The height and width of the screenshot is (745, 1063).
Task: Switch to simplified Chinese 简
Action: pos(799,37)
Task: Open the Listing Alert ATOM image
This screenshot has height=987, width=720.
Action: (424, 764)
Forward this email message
==
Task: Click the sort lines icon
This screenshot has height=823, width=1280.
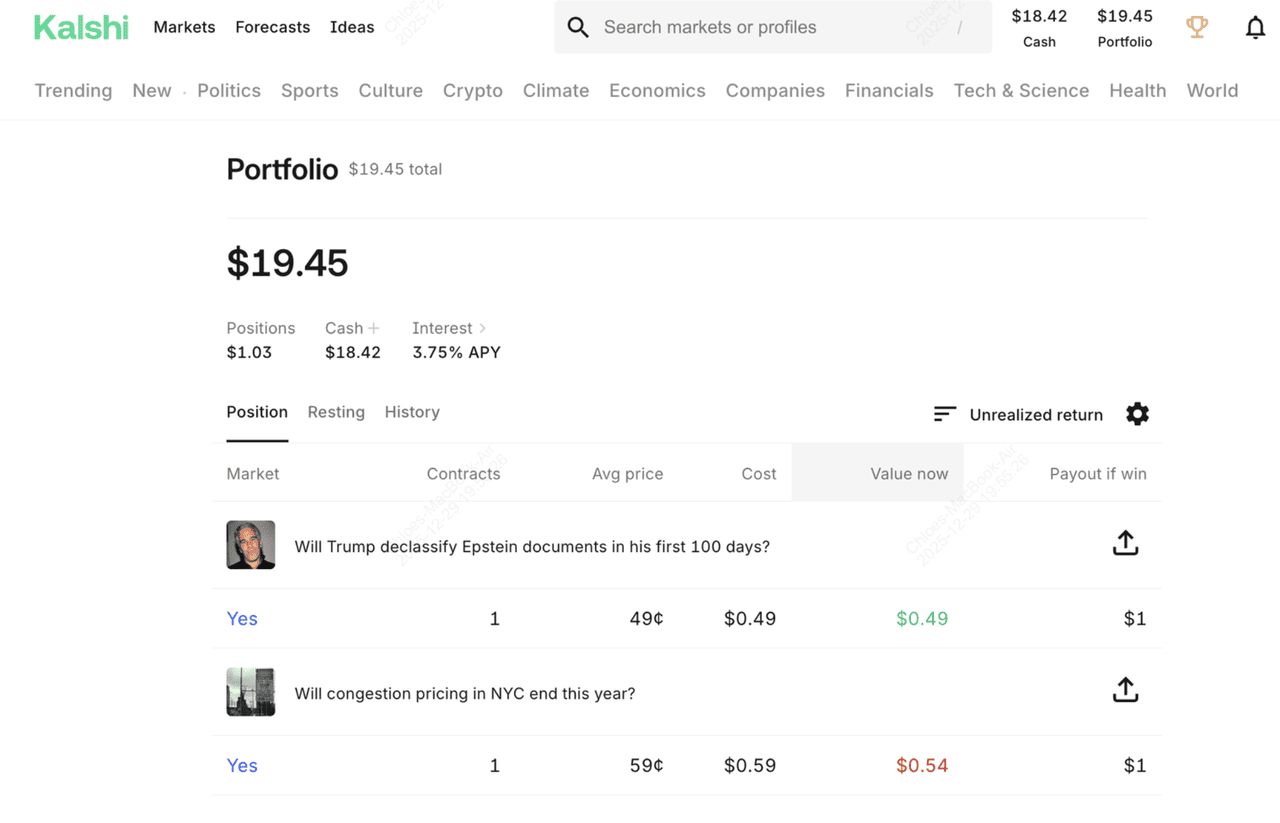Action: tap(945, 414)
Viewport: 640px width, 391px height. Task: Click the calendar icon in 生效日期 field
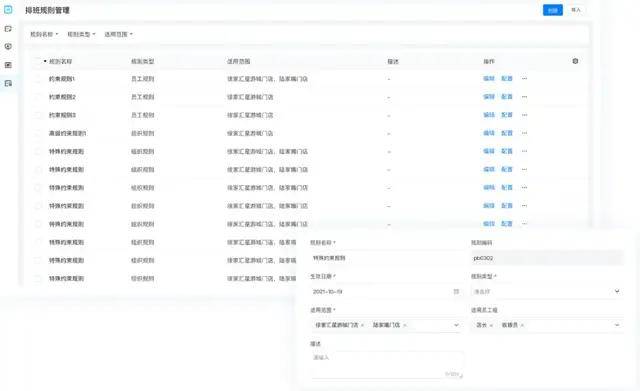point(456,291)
---
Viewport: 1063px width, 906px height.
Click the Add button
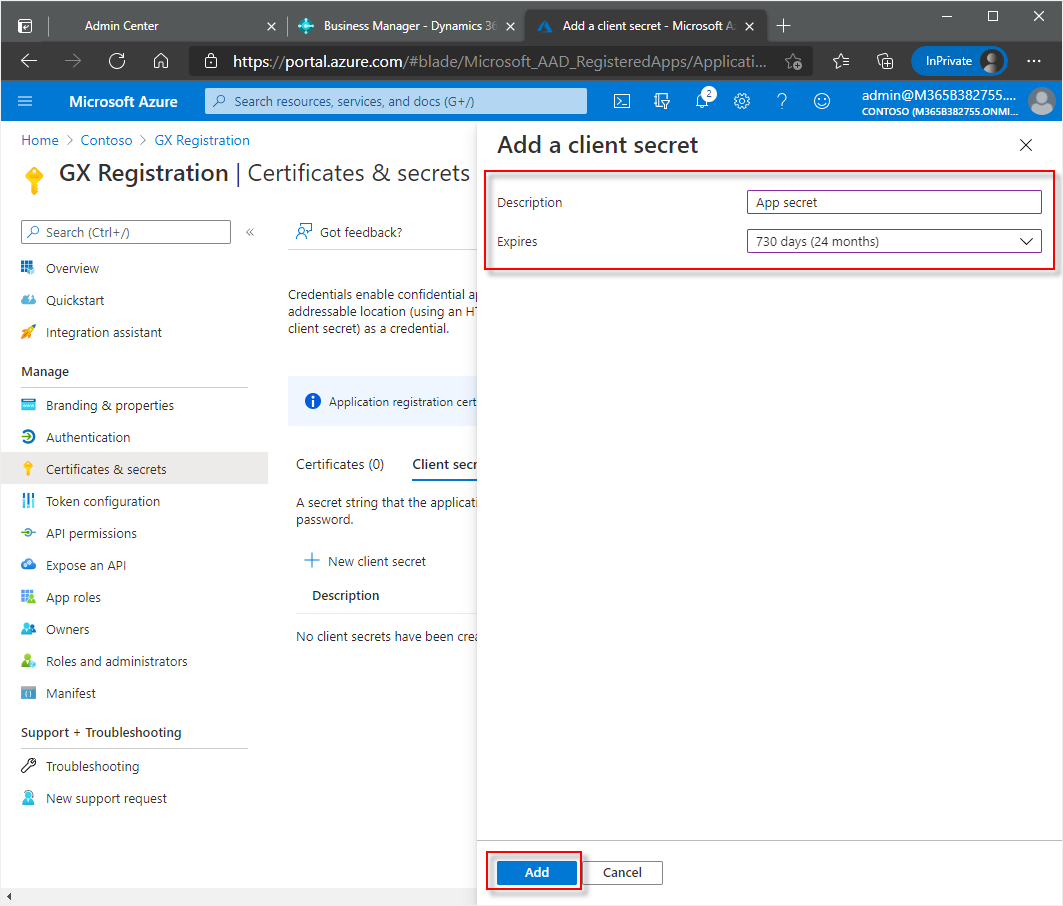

**Instructions to follow**
Rewrite the lines starting at the one containing "Viewport: 640px width, 391px" and ending at the one containing "point(456,291)", changing "calendar icon" to "date picker icon" and keeping everything else the same. Leave out the pictures.

**Expected answer**
Viewport: 640px width, 391px height. Task: Click the date picker icon in 生效日期 field
point(456,291)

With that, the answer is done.